Exercise brief: Every line containing the string "agent" is to be copied from the records.
___ The records ___
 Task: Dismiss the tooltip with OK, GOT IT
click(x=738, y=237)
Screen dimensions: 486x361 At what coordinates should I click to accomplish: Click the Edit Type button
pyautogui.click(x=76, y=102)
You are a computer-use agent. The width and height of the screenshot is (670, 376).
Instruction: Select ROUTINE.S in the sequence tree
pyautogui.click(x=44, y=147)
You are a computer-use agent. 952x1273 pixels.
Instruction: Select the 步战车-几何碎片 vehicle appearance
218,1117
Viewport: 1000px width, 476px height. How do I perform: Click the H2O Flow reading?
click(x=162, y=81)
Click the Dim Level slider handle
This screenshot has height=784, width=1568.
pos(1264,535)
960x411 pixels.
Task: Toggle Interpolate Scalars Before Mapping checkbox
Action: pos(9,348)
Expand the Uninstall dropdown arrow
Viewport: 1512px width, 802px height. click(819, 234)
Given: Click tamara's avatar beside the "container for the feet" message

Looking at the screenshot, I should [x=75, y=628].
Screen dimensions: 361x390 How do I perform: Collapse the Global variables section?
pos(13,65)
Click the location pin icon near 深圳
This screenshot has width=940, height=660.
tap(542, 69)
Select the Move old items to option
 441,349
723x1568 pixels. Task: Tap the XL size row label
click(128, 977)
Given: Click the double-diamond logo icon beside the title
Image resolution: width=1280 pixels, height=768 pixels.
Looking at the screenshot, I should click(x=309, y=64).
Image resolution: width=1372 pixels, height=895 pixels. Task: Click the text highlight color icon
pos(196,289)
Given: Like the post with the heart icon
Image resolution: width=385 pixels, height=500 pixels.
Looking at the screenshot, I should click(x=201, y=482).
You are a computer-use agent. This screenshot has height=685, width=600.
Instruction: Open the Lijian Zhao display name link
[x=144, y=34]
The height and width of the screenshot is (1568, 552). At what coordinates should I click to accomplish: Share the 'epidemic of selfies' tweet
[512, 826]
___
Your solution:
You are a computer-use agent. The width and height of the screenshot is (670, 376).
You are a computer-use agent. 952x1273 pixels.
You are a computer-use agent. This screenshot has height=685, width=600.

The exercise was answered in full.